Tennis Tips From Nigel Bentley

Good serving

There is nothing more satisfying than serving an ace. Serving is the most important shot in the game although it often is neglected on the practice court. There are many important factors to hitting a good serve. Some tips to remember include maintaining a relaxed wrist and smooth uninterrupted swing. This, combined with the proper mixture of power, placement, spin and variety, could make your serve a weapon.
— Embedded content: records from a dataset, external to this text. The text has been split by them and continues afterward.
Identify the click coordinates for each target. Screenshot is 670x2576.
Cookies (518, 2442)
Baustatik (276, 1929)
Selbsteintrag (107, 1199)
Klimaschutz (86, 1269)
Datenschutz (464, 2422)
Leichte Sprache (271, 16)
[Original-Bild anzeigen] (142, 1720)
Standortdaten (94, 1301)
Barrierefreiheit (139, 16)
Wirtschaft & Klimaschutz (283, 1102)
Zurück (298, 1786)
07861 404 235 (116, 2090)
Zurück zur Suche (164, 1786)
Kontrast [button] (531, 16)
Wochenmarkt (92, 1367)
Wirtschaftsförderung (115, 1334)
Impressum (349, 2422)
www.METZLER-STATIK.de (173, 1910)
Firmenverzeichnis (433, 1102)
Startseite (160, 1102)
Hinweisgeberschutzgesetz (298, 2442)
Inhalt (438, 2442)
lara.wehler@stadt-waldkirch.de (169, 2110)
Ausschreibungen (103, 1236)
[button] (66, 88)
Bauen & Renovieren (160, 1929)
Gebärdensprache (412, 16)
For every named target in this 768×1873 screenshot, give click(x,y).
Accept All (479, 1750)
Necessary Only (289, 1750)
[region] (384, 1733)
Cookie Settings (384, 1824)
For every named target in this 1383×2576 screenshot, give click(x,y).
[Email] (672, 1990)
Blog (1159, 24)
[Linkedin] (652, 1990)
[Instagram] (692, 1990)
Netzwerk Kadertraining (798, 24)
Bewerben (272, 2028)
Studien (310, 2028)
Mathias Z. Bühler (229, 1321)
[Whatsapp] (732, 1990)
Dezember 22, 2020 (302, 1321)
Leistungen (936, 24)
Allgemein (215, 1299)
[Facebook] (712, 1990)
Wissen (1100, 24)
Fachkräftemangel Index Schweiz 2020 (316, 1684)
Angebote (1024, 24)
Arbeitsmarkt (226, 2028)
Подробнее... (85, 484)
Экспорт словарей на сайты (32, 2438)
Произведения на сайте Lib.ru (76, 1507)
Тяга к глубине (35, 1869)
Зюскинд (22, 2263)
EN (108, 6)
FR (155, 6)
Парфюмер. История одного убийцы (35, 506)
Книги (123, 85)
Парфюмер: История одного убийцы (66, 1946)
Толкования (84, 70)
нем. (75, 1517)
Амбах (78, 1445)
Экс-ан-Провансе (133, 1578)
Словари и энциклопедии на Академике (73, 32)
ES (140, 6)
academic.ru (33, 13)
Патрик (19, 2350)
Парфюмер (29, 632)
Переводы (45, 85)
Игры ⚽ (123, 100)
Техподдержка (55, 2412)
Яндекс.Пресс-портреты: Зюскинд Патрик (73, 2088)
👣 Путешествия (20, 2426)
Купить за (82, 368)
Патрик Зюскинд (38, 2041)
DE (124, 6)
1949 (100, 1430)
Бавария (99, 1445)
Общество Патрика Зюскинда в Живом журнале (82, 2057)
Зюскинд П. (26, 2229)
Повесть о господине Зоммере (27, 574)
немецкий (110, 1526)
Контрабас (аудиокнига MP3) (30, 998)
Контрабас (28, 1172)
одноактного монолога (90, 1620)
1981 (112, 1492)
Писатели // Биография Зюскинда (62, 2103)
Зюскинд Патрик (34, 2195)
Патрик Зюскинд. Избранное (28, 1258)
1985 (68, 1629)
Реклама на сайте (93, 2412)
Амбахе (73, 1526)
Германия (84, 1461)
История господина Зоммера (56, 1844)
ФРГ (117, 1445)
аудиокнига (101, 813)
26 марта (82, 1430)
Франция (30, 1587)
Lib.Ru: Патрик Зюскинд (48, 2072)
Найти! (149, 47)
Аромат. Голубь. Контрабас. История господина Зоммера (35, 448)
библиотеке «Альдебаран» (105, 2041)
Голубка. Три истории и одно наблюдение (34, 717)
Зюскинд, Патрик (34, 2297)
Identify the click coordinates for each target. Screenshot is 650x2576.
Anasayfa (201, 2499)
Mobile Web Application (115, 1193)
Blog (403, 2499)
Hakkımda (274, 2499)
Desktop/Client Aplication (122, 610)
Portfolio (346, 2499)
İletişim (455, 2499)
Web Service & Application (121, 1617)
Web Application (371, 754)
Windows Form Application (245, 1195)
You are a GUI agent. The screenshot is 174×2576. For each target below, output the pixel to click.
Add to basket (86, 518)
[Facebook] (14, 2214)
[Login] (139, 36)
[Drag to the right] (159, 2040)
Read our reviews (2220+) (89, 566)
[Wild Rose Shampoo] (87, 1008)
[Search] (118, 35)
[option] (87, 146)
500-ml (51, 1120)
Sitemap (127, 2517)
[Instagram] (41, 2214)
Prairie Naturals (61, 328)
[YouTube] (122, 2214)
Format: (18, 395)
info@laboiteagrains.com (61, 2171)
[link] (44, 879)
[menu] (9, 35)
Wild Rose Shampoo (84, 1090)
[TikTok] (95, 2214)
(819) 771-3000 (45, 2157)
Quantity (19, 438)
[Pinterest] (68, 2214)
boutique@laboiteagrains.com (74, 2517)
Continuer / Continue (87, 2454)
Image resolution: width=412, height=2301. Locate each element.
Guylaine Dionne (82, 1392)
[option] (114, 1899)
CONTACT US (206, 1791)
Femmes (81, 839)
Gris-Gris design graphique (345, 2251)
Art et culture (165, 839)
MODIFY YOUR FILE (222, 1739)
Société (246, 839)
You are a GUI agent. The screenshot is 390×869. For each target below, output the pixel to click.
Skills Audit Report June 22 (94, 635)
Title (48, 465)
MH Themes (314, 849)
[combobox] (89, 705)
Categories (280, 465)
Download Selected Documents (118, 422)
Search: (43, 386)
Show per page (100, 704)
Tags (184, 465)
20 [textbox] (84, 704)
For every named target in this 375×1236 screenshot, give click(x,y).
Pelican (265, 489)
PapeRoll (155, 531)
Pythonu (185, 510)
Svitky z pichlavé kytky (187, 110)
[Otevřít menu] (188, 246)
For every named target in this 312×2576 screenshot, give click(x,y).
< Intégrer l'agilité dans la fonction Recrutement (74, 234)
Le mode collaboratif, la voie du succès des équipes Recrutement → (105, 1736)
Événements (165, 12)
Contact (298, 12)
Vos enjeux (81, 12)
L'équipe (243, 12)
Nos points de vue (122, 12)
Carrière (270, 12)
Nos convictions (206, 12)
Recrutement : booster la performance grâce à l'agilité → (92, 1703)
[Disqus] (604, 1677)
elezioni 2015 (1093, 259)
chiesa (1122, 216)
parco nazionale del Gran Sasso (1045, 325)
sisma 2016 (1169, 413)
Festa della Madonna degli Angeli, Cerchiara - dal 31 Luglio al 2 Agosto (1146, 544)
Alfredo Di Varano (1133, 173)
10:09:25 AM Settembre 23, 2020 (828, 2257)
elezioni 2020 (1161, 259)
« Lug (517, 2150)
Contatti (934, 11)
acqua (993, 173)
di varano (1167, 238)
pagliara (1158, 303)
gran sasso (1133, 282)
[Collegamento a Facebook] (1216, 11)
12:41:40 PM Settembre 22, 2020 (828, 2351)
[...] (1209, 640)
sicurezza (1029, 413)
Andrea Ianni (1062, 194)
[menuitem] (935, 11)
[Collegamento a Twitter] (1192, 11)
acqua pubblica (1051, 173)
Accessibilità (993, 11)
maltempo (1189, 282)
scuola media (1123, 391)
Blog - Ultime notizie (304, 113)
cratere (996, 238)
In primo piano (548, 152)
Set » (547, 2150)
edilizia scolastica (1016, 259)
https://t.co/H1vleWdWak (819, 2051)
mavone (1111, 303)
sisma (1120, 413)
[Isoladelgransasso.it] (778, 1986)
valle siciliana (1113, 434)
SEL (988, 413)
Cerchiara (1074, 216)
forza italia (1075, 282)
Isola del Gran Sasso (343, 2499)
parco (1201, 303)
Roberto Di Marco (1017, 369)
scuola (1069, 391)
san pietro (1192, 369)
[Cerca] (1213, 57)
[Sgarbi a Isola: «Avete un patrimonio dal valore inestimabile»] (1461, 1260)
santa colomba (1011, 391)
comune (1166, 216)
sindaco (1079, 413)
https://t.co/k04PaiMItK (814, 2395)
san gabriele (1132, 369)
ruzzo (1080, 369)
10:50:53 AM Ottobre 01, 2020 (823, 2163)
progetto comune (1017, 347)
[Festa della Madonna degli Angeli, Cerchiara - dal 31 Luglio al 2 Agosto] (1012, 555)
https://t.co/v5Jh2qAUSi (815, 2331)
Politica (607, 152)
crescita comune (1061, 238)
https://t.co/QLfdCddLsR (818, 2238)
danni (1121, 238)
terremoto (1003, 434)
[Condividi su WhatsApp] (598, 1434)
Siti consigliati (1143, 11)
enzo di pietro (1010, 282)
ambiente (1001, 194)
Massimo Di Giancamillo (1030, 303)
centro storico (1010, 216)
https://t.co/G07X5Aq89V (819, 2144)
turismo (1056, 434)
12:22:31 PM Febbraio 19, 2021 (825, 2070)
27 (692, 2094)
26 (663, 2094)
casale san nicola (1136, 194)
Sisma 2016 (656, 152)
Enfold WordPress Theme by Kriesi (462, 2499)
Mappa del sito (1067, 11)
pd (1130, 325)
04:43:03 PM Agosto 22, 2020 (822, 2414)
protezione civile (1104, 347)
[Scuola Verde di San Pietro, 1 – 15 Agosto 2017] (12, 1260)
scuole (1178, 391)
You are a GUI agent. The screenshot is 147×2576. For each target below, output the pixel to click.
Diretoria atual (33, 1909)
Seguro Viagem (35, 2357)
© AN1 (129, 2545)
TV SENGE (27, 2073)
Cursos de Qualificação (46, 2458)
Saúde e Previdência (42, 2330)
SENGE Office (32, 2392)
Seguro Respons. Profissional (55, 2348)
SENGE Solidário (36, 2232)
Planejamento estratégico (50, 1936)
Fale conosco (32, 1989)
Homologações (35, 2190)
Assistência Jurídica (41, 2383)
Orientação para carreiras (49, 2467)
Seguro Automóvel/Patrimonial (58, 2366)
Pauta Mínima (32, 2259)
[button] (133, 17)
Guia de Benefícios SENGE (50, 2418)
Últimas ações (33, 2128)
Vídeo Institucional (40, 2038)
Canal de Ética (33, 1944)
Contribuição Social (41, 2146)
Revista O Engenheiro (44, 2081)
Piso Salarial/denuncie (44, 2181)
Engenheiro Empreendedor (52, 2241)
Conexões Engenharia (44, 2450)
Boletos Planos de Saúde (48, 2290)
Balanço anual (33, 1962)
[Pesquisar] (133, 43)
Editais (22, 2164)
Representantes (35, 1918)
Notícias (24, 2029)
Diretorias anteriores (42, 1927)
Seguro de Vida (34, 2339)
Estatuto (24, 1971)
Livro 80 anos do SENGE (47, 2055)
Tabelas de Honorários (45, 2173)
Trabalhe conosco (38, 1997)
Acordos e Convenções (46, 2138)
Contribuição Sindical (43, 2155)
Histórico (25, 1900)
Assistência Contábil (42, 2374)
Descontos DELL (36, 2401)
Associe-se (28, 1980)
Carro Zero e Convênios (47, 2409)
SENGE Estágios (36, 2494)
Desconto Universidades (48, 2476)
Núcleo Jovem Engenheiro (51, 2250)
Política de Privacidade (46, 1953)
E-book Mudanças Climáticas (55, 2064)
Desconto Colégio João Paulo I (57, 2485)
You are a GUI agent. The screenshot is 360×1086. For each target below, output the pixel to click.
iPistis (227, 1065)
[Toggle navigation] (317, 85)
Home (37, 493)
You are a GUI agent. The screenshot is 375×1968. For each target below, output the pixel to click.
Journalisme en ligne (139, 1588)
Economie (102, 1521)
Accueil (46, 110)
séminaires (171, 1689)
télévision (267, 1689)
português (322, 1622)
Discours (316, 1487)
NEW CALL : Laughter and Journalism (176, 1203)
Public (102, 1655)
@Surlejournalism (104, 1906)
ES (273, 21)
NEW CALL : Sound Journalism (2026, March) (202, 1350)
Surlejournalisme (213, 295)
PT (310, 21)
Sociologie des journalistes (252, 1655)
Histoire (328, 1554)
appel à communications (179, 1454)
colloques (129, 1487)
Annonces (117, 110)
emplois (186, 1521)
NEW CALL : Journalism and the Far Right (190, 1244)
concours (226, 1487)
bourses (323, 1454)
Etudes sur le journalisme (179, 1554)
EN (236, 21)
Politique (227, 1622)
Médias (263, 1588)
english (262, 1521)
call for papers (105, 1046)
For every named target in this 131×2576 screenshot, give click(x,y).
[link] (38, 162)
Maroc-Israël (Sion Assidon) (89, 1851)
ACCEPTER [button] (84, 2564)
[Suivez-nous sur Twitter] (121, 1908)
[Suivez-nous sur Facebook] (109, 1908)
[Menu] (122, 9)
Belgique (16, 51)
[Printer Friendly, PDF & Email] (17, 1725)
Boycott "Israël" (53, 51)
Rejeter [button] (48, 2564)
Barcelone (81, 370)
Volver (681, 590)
Keeping a very loose wrist and staying relaxed will allow your racket head to swing more comfortably. Inexperienced players sometimes get in trouble at the start of their serve by holding the ball against the strings without using the support of their non-playing hand. This will cause the forearm and wrist muscles to tense. As a player's serve improves, a relaxed wrist becomes more important for providing greater power as you will need to "snap" your wrist. Also, a relaxed wrist provides muscle flexibility in order to create spin, which is particularly important on the second serve. Ideally, the racket speed of both first and second serves is similar. However, the second serve does not usually have as much ball speed as the first serve because the added spin will slow the ball down.

Perhaps the two biggest changes in tennis over the last 20 years are one, today's top players are hit open stance forehands and two, the return of serve, once a defensive shot, with new racket technology has become an offensive opportunity. This means smart serving placement is crucial. Inexperienced servers should aim to the receiver's weaker side. Stronger servers should serve smart by reading your opponent's grips. Recognizing and understanding different grips can be very helpful. Keep the placement of your serve away from your opponent's strike zone, which will differ depending on the style of player you are against.

Serving against the continental grip

Generally players with a continental grip prefer to hit low wide balls. Getting the ball high to the forehand can be difficult for the receiver. The receiver may only be able to block the ball in play neglecting any offensive opportunity.

Serving against a western grip

Players with this type of grip prefer higher balls so a low or flat serve can be effective. A slice serve moving away from the receiver usually produces weak returns.

Serving against the two-handed backhand

Players with two-handed backhands have limited reach so a wide, low serve is a good choice because the receiver will have trouble reaching the ball or will be pulled out of court position. Also a slice serve at the body can work because it jams the player.

Serving against the one-handed backhand

Usually players with one-handed backhands have difficulty with higher balls. Often placing the serve high will result in a weak or floating type of return.

Tennis is a game that requires many different athletic talents. Extraordinary hand eye coordination, flat out speed, balance, endurance and strength are just some of the talents needed to be successful. But tennis also requires much thinking and an understanding of when to hit hard or soft, when to attack or stay back, when to be cautious and when to be aggressive. When serving, be smart by exposing weaknesses of your opponents and maximizing your strengths by using good placement, changing speeds and mixing spins.